So, what does this mean is, if I represent population here on normal distribution, my population is represented here in the normal distribution. This has a sigma, sigma is the standard deviation. And most of this curve is within plus minus three sigma, plus three sigma minus three sigma. So, that is the width of my normal distribution here. Now, if I draw the distribution of these sample means, this sample mean distribution will be something like this. This will be plus three for sample mean. And this is sigma x bar, and minus three sigma x bar. So, as you would see that the bottom curve is of half the width because sigma x bar is equal to sigma divided by square root of N. In this particular case, when we were taking four samples, this has become half of that. If we take nine samples, then this will become one third of this. So this is another important thing which you need to remember for central limit theorem that whenever you take the standard deviation of sample means, then that will be equal to the standard deviation of the population divided by square root of N.

So, as we talked on the previous slide, we had a population and the standard division of the population was sigma. Then we took out some samples and we took the sample mean. And when we took the standard division of that which we represented by Sigma X bar and which was equal to sigma by square root of N, this Sigma X bar which is is the standard deviation of the sampling distribution of sample means. This is the standard deviation of sampling distribution of sample means, which is difficult word to pronounce.

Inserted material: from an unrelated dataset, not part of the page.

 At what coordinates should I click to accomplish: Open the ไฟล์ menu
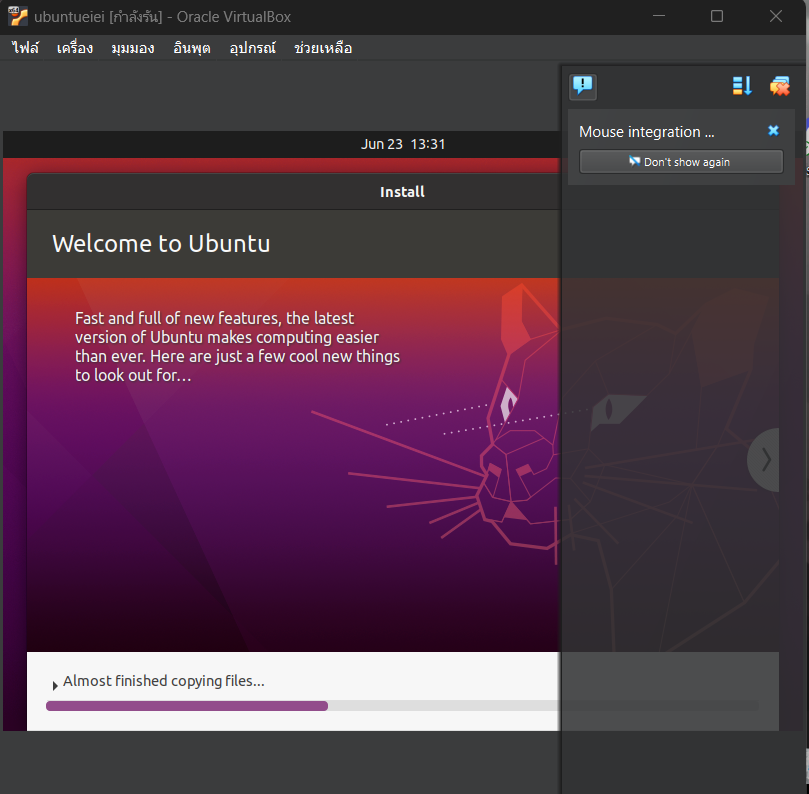click(25, 48)
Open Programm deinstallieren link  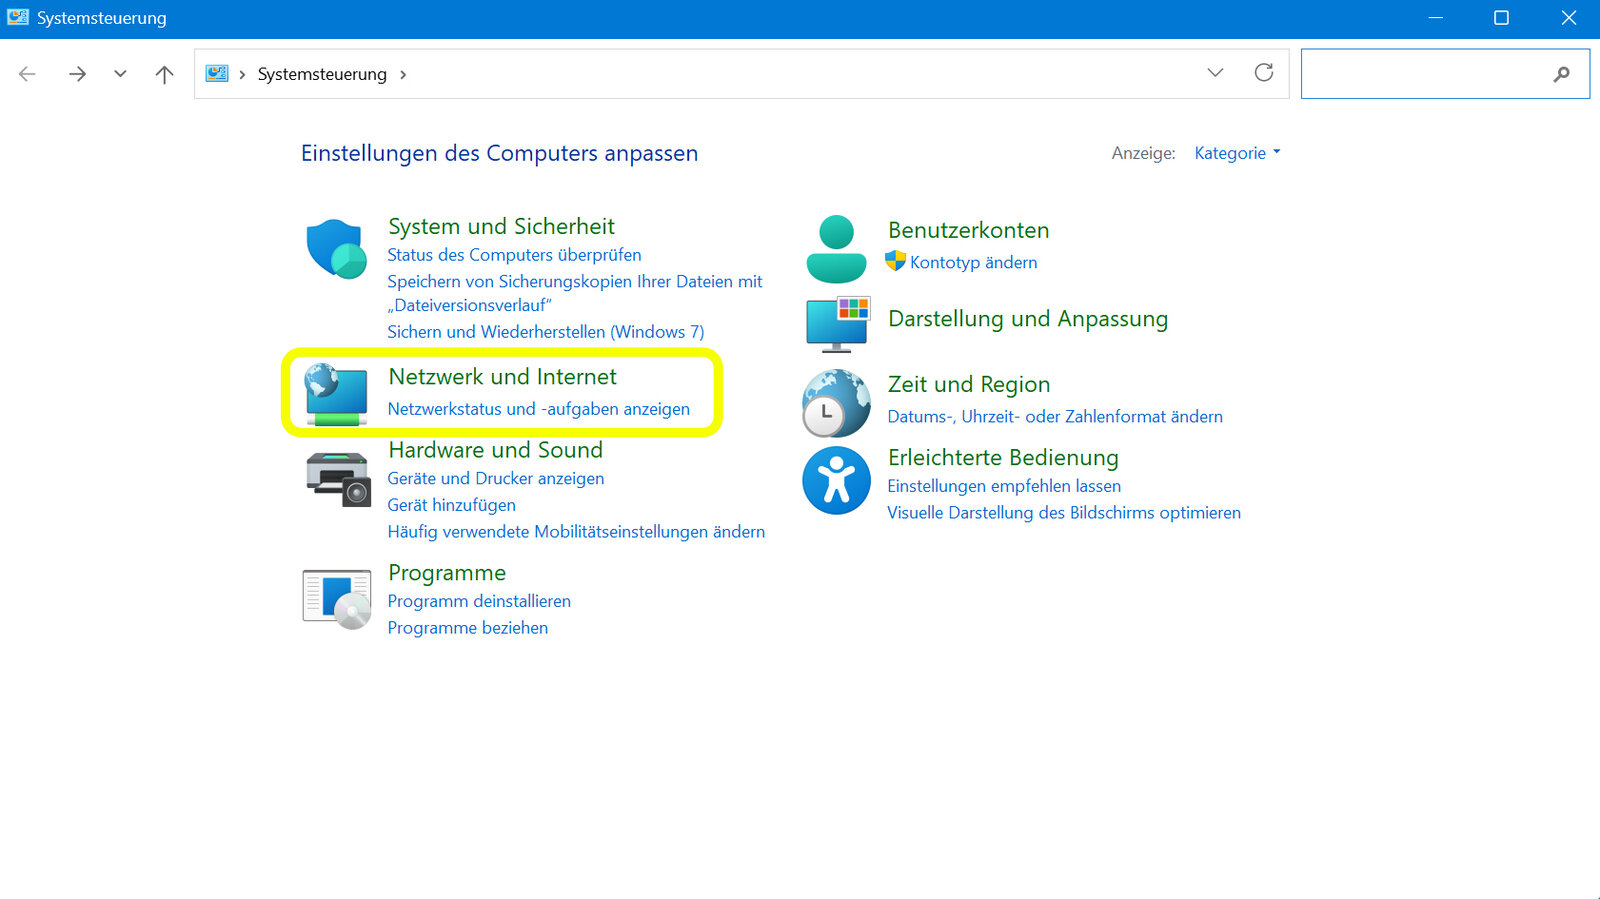pos(479,601)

But the simple name of this is also standard error of means. So when you say Sigma X bar, you can call this as standard error of means.

25. Descriptive statistics – Part 1(BOK V.D.3)

In the topic of basic statistics. The next topic we have here is descriptive statistics. So when I say descriptive statistics, you might be thinking that what other type of statistics is there? If there this is descriptive, then what’s other one? Other one is inferential statistics. So we are talking about descriptive here, but then there is something also known as inferential statistics. So what’s the difference between descriptive statistics and inferential statistics? Earlier in the topic of sampling, we talked about population and sample. So let’s say we have a big population here and then we are taking a sample out of this. So this is our sample and the big box is our population. So when you study a set of data, a set of information and you want to conclude or summarize that data, that is descriptive statistics. For example, you go to school and find out the height of all the students in that school and take an average of that, take the range of that, that will be descriptive statistics.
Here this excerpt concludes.